L’occasion pour Rafâa Dekhil de féliciter la presse tunisienne pour tout l’effort qu’elle fournit depuis un certain temps, suite à l’organisation de ces rencontres.
« La discussion des questions intéressant la vie nationale ouvrent ainsi voie du dialogue et de l’échange de vues entre les responsables et les journalistes », précisera le ministre relevant que ces rencontres ont été d’un apport positif sur la production journalistique.
Il relèvera également un autre point : l’approche des journalistes autour de ces questions a été très différente entre les uns et les autres. « Chacun a abordé le sujet d’un certain angle, d’un certain point de vue, mais il y a toujours eu une constante : les informations sont avérées ! Et c’est là l’essentiel. C’est sur cela que se base la crédibilité de notre presse», concluera le ministre.
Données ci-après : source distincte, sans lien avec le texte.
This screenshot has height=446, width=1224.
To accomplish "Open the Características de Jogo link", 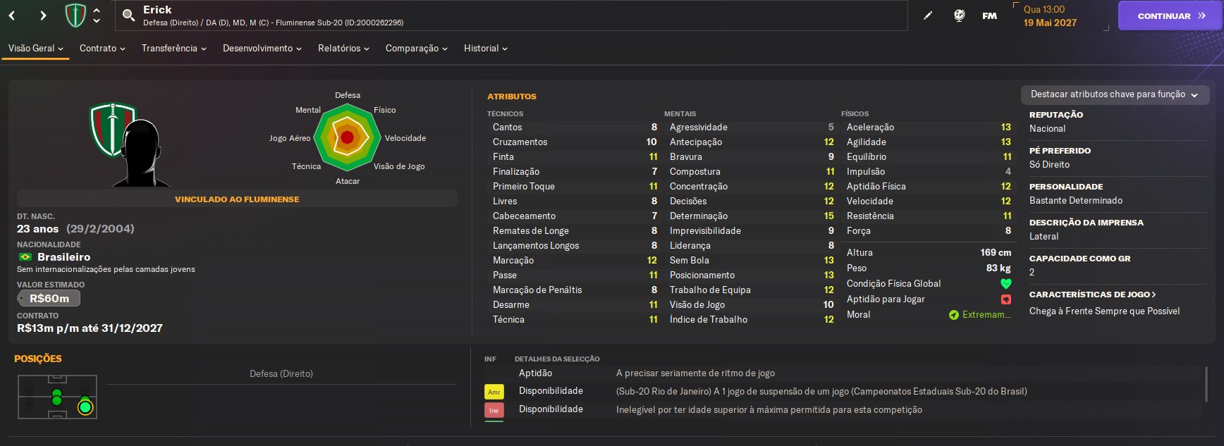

A vrai dire, ce résultat n’aurait jamais été atteint s’il n’y avait pas la nette volonté de ce département de favoriser la communication publique, d’encourager le débat avec les journalistes et de donner l’information juste. Autre point à noter à l’actif de l’équipe de Dekhil : point d’exclusion. Dans les différentes rencontres, on rencontrera la présence de la presse publique, de la presse indépendante, de la presse de l’opposition et de tous les types de médias y compris le dernier né, la presse électronique, bien que celle-ci ne soit toujours pas officiellement reconnue.
Cette stratégie de communication, qui a commencé à apporter ses fruits, est hélas encore ignorée par plusieurs départements ministériels et entreprises publiques.